A few things I’ve found useful that don’t totally overlap with what they listed:

  1. Two “meta” sources that surface a lot of on‑device stuff
  • Reddit (yeah, I know…):
    • r/LocalLLaMA
    • r/MachineLearning, filtered by flair “Deployment” or “Mobile / Edge”
    • r/StableDiffusion for local GPU / NPU tricks
      Sort by “top” for the last week, not “hot”. That kills a lot of hype and leaves more actually useful threads.
  • YouTube, but very cherry‑picked:
    Search and then subscribe only when the channel repeatedly covers local/edge:
    • “llama.cpp”
    • “run LLM locally”
    • “NPU benchmark M3 / Ryzen AI / Intel AI Boost”
      A few creators basically translate dense blog posts into experiments and benchmarks, which is way more actionable than another press releaese.
  1. Company material no one mentions, but is super relevant
  • Chrome / Web platform teams
    WebGPU + WebNN progress is basically “on‑device AI for everything with a browser.”
    • Check the Chrome Developers blog
    • Web.dev for posts with “WebGPU” or “on-device inference”
  • Microsoft
    Everyone talks about Copilot cloud stuff, but the Windows + NPU angle is sneaky important:
    • “Windows Dev Center AI”
    • Build / Ignite session videos on “Windows Studio Effects,” “NPU offload,” etc.
      Those sessions quietly spell out where laptop on‑device AI is headed.
  1. Benchmarks and reality checks
    I slightly disagree with leaning too hard on Tom’s Hardware alone. They’re good, but I’d pair them with:
  • Notebookcheck
    They test battery impact, throttling and sustained performance, which matters a lot more for on‑device than peak TFLOPs marketing.
  • MLPerf Tiny / Edge
    Not something you read daily, but when new rounds drop you get a very clean idea of which chips are real and which are just slideware.

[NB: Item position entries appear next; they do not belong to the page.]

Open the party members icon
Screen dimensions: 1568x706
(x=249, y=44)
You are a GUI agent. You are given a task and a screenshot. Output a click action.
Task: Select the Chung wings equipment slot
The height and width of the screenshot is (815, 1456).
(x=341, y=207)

  1. For staying out of the pure “research rabbit hole”
    Instead of going all‑in on arXiv RSS like @mike34 suggested, try:
  • Once‑a‑month skim of curated edge / TinyML papers
    • TinyML Foundation newsletters
    • “Awesome TinyML” and “Awesome Edge AI” GitHub lists
      People PR their own new work there, so you get a filtered subset of arXiv without refreshing 200 preprints.
  1. Opinionated “what actually works today” sources
    These aren’t official, but they save a ton of time:
  • Local LLM / SD aggregators
    • LM Studio, Ollama, Invoke, ComfyUI, etc. release notes
      They quietly telegraph which models, quantizations and accelerators are becoming “standard” for home and laptop setups.

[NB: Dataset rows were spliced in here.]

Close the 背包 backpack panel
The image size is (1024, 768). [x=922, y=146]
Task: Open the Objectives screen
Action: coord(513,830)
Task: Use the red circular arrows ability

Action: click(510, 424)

  • Issue trackers over blogs
    It sounds boring, but watching issues for
    • llama.cpp
    • ExecuTorch
    • TensorRT‑LLM
      reveals real world on‑device pain points: memory limits, broken drivers, NPU quirks. That’s way more useful than another marketing post on “AI PCs”.
  1. How I’d structure a minimal, non‑insane workflow
    If you want this super lean:
  • RSS or follow:
    • 1 general tech site that respects hardware (Ars or similar)
    • 1 mobile‑focused site (Android dev / Apple dev)
    • Chrome / Web GPU blog
    • 1 TinyML / Edge newsletter
  • Once a week:
    • 10–15 min scan of those
    • 5 min of r/LocalLLaMA “top this week”
  • Once a month:
    • Notebookcheck AI laptop / phone reviews
    • MLPerf Tiny/Edge updates if there’s a new round

If adding a new source makes you check things more than twice a week, cut something else. The trick with on‑device news is not finding info, it’s not drowning in the cloud‑model hype flood mixed in with it.